◆ MATERIALS PROVIDED

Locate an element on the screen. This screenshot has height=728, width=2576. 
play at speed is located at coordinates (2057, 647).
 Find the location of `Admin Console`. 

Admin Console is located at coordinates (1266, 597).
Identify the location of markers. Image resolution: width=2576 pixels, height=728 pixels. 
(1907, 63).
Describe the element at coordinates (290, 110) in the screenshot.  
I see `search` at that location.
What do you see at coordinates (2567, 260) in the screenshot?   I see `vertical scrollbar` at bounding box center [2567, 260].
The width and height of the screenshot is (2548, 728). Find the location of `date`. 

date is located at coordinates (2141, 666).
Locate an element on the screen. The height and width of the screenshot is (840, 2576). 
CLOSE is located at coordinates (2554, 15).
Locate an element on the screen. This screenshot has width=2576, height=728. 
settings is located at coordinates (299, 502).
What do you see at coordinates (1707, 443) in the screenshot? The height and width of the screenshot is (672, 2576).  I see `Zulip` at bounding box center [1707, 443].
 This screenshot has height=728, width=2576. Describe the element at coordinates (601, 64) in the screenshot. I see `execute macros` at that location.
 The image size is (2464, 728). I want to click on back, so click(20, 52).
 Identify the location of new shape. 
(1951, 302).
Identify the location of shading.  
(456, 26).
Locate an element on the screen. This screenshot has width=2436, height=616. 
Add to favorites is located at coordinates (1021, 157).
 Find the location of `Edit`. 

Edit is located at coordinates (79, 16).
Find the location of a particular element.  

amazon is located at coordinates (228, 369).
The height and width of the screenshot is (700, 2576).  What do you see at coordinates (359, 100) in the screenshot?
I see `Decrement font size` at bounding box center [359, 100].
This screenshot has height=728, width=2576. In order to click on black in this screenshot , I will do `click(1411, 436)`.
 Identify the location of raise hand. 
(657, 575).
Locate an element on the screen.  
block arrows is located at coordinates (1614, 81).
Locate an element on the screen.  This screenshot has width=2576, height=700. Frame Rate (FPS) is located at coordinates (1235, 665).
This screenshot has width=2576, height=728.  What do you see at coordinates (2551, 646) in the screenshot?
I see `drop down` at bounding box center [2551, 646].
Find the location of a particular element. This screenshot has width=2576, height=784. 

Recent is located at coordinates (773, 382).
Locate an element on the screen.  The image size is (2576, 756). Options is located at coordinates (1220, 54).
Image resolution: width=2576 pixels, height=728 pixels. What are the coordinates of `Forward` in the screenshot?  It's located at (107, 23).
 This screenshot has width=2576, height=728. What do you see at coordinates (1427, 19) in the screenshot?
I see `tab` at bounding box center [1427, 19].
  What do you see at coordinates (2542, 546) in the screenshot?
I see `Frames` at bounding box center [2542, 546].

◆ WHAT IS NEEDED
Write out the lines of the items above once more, unchanged, starting at the very first line and stopping after the line that contains "(1907, 63).".

◆ WRITTEN ANSWER
Locate an element on the screen. This screenshot has height=728, width=2576. 
play at speed is located at coordinates (2057, 647).
 Find the location of `Admin Console`. 

Admin Console is located at coordinates (1266, 597).
Identify the location of markers. Image resolution: width=2576 pixels, height=728 pixels. 
(1907, 63).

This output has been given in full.